PARPs are enzymes that repair some types of damage done to DNA. If they are inhibited, a backup repair pathway is initiated. Cetuximab, which inhibits the EGFR signaling pathway of cancer cells, blocks this backup pathway and thus induces cancer cell death.
"The novelty of this finding is that we use targeted agents like cetuximab, in combination with a PARP inhibitor, ABT-888, both of which have already been tested to be safe in humans, to selectively kill tumors defective in DNA repair while potentially minimizing side effects," Dr. Yang stated in a university news release.

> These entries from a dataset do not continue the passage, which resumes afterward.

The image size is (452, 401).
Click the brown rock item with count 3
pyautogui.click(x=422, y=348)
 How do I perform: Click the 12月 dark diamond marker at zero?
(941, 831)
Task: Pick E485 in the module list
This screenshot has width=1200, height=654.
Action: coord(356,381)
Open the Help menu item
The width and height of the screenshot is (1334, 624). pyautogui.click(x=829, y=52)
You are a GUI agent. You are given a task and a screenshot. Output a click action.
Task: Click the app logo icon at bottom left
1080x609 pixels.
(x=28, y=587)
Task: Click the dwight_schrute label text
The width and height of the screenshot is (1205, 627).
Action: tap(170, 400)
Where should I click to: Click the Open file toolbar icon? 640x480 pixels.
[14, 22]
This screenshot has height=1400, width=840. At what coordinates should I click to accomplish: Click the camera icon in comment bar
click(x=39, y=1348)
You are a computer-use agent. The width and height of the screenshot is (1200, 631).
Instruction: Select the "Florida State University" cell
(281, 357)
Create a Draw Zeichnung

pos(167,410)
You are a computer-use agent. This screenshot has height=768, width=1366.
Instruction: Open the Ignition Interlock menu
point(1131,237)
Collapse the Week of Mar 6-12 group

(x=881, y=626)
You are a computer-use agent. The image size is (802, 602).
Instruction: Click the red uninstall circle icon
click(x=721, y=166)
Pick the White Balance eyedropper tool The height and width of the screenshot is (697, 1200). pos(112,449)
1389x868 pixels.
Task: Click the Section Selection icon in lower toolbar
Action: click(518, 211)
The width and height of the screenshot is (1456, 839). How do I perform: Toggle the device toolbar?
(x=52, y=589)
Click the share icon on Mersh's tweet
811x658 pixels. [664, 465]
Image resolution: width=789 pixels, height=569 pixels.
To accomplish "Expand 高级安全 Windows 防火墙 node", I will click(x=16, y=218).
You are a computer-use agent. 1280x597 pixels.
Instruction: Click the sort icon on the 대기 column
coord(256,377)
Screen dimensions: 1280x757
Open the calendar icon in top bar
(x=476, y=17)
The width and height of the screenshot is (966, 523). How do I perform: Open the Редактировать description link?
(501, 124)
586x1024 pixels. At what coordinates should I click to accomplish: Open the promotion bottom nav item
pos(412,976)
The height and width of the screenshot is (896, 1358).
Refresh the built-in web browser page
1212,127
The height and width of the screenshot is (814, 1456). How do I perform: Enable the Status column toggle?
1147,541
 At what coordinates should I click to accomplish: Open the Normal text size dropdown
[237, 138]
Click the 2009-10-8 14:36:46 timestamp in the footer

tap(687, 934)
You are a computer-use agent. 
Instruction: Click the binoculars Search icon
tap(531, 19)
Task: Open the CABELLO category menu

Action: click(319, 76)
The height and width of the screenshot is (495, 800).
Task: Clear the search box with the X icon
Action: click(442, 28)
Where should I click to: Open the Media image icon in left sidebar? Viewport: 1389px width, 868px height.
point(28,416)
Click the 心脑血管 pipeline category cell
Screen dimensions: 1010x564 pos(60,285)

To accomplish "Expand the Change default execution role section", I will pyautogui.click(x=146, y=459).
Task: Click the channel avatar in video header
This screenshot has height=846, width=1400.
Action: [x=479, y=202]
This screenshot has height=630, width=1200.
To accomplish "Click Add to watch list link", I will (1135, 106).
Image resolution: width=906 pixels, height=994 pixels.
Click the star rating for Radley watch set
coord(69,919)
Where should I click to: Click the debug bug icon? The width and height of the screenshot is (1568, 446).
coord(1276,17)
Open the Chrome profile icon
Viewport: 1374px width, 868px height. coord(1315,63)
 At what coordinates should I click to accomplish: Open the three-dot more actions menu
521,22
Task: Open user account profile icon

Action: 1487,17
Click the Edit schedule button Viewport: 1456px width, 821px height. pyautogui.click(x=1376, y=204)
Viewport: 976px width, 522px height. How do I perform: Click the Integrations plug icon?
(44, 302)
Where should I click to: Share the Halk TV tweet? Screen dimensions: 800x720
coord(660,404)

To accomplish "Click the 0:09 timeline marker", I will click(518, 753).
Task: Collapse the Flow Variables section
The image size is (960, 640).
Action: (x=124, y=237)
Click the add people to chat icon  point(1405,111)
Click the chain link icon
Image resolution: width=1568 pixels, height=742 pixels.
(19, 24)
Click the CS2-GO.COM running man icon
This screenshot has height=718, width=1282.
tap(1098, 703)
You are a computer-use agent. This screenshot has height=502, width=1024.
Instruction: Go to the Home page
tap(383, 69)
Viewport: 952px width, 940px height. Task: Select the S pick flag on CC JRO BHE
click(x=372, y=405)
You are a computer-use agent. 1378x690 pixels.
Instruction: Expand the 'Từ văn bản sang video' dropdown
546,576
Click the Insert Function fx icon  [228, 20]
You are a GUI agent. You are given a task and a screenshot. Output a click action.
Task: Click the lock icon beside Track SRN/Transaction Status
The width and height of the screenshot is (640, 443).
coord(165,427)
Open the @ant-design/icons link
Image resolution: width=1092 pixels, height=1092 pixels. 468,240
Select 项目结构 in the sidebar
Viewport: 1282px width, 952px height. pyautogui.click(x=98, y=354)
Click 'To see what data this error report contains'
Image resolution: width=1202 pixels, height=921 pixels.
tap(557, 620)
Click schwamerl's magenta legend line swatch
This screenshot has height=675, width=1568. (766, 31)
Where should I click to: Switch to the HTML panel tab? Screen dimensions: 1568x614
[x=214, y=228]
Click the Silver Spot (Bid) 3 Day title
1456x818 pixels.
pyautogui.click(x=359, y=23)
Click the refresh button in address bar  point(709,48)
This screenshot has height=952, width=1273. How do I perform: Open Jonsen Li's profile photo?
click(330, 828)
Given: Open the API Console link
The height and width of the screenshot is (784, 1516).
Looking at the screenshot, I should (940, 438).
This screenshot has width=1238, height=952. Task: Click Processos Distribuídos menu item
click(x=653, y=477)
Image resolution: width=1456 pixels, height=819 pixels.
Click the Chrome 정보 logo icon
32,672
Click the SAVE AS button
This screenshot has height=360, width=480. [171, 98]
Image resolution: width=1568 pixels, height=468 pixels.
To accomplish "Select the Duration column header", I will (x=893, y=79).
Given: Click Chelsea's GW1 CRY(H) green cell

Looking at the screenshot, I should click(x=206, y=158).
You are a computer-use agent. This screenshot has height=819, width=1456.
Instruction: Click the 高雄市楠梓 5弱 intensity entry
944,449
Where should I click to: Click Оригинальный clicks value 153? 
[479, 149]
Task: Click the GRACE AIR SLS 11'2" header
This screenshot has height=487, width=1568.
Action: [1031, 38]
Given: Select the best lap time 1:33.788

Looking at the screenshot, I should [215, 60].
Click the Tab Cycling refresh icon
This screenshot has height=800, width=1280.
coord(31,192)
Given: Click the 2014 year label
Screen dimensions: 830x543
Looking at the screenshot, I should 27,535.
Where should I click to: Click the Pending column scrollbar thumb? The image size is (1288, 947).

Cetuximab was pioneered by James Bonner, MD, chair of the UAB Department of Radiation Oncology, in a landmark multi-institutional clinical trial in head and neck cancer patients.
Because head and neck cancers are frequently aggressive, outcomes for patients are currently poor.
"This new potential therapeutic strategy may improve outcomes while keeping a favorable side effect profile," Dr. Yang said.